Gombe Street View image of a mother and juvenile eastern chimpanzee (Pan troglodytes schweinfurthii) walking along a trail in Gombe Stream National Park. Image courtesy of Google Earth.
The result is an immersive, interactive world that takes you from the shores of Lake Tanganyika — the longest freshwater lake in the world — to densely forested valleys to the stark tops of hills, with chimps featured prominently in many of the shots.
“When it’s two dimensional, when it doesn’t include imagery, it’s not a very faithful representation of reality,” Rebecca Moore, founder of GEO, told Smithsonian Magazine. “We want to create this highly realistic replica of the planet and put it in everyone’s hand.”

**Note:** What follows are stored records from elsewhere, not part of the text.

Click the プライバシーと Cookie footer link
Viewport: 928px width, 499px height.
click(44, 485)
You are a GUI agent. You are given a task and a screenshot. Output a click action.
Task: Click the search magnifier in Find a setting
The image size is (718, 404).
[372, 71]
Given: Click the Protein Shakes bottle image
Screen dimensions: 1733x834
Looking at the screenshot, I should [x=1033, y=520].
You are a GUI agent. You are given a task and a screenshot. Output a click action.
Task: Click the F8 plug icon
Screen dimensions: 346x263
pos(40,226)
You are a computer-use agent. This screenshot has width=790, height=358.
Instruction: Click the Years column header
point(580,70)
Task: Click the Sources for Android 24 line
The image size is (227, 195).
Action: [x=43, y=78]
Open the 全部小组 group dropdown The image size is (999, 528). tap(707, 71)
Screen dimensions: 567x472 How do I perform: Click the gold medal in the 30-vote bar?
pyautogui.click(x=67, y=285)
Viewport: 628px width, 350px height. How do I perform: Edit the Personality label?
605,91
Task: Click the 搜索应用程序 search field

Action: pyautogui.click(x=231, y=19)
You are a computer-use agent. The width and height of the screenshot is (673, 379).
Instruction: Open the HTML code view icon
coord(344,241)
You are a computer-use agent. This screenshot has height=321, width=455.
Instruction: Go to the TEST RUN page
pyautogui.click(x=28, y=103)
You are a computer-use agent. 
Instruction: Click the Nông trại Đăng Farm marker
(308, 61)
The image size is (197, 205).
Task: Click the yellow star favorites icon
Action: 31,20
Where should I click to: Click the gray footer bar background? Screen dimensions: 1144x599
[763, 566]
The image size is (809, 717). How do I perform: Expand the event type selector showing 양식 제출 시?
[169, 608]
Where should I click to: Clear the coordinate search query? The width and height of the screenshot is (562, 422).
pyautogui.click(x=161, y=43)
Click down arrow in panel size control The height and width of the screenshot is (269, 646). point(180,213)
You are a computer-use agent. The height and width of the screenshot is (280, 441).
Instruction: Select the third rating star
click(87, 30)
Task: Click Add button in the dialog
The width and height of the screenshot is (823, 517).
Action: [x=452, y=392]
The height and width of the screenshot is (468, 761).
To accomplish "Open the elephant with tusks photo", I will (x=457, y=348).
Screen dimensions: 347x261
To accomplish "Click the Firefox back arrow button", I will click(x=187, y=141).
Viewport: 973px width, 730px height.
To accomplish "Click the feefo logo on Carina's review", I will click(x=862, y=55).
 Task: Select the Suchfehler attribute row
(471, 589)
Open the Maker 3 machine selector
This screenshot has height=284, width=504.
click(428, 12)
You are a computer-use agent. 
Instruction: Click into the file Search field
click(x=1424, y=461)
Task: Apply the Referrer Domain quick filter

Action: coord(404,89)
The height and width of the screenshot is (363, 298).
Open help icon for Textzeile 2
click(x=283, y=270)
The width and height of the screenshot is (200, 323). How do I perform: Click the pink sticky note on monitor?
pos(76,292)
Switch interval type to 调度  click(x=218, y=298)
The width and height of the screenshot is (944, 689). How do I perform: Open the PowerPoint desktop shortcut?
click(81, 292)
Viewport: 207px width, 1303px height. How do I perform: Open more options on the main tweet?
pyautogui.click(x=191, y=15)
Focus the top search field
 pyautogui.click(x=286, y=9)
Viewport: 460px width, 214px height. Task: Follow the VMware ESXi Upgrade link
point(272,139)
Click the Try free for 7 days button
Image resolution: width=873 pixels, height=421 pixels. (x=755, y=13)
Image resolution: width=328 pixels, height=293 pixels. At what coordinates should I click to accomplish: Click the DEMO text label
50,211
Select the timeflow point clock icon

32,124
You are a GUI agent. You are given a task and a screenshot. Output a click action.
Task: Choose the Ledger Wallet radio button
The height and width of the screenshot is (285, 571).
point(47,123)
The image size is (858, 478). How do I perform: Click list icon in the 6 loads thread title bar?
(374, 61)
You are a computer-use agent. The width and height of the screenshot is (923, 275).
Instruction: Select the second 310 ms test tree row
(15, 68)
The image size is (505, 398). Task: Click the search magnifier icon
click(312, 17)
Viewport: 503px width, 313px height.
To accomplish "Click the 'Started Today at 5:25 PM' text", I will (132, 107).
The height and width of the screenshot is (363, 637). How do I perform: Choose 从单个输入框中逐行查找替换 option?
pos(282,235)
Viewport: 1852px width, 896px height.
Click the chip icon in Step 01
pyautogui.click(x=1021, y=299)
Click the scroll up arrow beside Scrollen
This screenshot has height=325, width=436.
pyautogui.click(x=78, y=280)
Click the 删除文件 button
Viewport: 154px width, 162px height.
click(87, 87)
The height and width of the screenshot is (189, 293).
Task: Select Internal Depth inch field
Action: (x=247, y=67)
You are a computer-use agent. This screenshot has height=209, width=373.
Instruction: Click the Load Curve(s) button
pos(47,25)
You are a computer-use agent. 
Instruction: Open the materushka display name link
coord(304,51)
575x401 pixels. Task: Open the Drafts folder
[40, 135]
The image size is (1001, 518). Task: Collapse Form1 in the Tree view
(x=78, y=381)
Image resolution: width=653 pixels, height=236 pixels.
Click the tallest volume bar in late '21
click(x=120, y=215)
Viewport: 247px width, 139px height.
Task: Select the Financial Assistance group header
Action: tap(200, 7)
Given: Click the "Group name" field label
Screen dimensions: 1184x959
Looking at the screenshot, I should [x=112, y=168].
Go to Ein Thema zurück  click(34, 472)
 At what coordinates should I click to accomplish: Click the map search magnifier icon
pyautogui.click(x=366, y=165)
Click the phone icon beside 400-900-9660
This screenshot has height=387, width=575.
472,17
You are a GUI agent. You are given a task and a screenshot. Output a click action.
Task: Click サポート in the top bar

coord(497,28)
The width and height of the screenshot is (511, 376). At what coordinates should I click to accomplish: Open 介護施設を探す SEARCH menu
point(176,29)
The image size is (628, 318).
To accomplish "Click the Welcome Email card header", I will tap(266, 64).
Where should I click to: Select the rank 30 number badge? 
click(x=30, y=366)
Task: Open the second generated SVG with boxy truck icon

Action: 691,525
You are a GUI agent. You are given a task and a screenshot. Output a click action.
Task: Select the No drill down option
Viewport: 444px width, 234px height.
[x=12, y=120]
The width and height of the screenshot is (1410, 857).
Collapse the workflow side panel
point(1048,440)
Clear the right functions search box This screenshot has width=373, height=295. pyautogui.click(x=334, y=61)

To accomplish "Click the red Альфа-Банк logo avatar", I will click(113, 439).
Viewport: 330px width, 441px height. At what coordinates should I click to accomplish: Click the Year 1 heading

Users can even look around in Jane Goodall’s house, where skulls and books abound.
Jane Goodall is an English primatologist famed for her pioneering work with eastern chimpanzees (Pan troglodytes schweinfurthii)in Gombe over the past half-century. Through her research, Goodall upended the entrenched belief that only humans were capable of making and using tools after observing chimps modifying sticks to extract termites. She also disproved the notion that chimps are vegetarians, documenting their hunting of smaller primates.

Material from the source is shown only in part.